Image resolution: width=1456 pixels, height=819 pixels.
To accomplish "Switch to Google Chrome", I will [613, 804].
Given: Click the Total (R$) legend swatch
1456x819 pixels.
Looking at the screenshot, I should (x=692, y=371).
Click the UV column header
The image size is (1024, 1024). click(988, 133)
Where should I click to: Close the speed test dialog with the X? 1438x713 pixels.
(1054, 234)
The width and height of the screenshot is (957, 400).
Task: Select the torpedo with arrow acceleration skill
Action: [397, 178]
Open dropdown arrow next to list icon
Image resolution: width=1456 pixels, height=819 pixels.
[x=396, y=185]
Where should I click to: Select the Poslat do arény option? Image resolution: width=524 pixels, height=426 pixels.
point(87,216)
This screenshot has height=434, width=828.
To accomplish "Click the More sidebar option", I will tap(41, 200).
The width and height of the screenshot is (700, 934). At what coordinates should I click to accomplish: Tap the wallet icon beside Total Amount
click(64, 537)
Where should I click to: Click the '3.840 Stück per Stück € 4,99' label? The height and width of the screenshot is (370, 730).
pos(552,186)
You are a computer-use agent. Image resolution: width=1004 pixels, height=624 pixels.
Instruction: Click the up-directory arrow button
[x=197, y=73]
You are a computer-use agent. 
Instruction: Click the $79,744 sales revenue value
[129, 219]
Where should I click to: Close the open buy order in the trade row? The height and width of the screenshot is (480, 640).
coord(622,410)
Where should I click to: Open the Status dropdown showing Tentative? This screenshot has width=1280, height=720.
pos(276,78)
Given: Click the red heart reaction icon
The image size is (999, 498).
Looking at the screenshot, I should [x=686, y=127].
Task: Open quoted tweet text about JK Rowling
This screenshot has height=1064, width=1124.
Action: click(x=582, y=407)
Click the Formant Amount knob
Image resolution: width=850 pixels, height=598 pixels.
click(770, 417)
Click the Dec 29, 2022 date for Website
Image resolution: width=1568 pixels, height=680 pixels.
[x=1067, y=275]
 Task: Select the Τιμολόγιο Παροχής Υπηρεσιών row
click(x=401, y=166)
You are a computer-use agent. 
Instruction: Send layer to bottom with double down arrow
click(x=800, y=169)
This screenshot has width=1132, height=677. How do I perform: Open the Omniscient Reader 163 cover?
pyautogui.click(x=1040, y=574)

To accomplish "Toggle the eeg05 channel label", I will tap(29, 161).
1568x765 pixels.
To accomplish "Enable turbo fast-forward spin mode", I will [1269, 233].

▸ **Given instruction**
Swap "Where should I click to" for "Where do I click to" everywhere it occurs in the records above and write out all the lines again, leaving everything else unchanged.

▸ **Expected output**
Image resolution: width=1456 pixels, height=819 pixels.
To accomplish "Switch to Google Chrome", I will [613, 804].
Given: Click the Total (R$) legend swatch
1456x819 pixels.
Looking at the screenshot, I should (x=692, y=371).
Click the UV column header
The image size is (1024, 1024). click(988, 133)
Where do I click to: Close the speed test dialog with the X? 1438x713 pixels.
(1054, 234)
The width and height of the screenshot is (957, 400).
Task: Select the torpedo with arrow acceleration skill
Action: [397, 178]
Open dropdown arrow next to list icon
Image resolution: width=1456 pixels, height=819 pixels.
[x=396, y=185]
Where do I click to: Select the Poslat do arény option? Image resolution: width=524 pixels, height=426 pixels.
point(87,216)
This screenshot has height=434, width=828.
To accomplish "Click the More sidebar option", I will tap(41, 200).
The width and height of the screenshot is (700, 934). At what coordinates should I click to accomplish: Tap the wallet icon beside Total Amount
click(64, 537)
Where do I click to: Click the '3.840 Stück per Stück € 4,99' label? The height and width of the screenshot is (370, 730).
pos(552,186)
You are a computer-use agent. Image resolution: width=1004 pixels, height=624 pixels.
Instruction: Click the up-directory arrow button
[x=197, y=73]
You are a computer-use agent. 
Instruction: Click the $79,744 sales revenue value
[129, 219]
Where do I click to: Close the open buy order in the trade row? The height and width of the screenshot is (480, 640).
coord(622,410)
Where do I click to: Open the Status dropdown showing Tentative? This screenshot has width=1280, height=720.
pos(276,78)
Given: Click the red heart reaction icon
The image size is (999, 498).
Looking at the screenshot, I should [x=686, y=127].
Task: Open quoted tweet text about JK Rowling
This screenshot has height=1064, width=1124.
Action: click(x=582, y=407)
Click the Formant Amount knob
Image resolution: width=850 pixels, height=598 pixels.
click(770, 417)
Click the Dec 29, 2022 date for Website
Image resolution: width=1568 pixels, height=680 pixels.
[x=1067, y=275]
 Task: Select the Τιμολόγιο Παροχής Υπηρεσιών row
click(x=401, y=166)
You are a computer-use agent. 
Instruction: Send layer to bottom with double down arrow
click(x=800, y=169)
This screenshot has width=1132, height=677. How do I perform: Open the Omniscient Reader 163 cover?
pyautogui.click(x=1040, y=574)

To accomplish "Toggle the eeg05 channel label", I will tap(29, 161).
1568x765 pixels.
To accomplish "Enable turbo fast-forward spin mode", I will [1269, 233].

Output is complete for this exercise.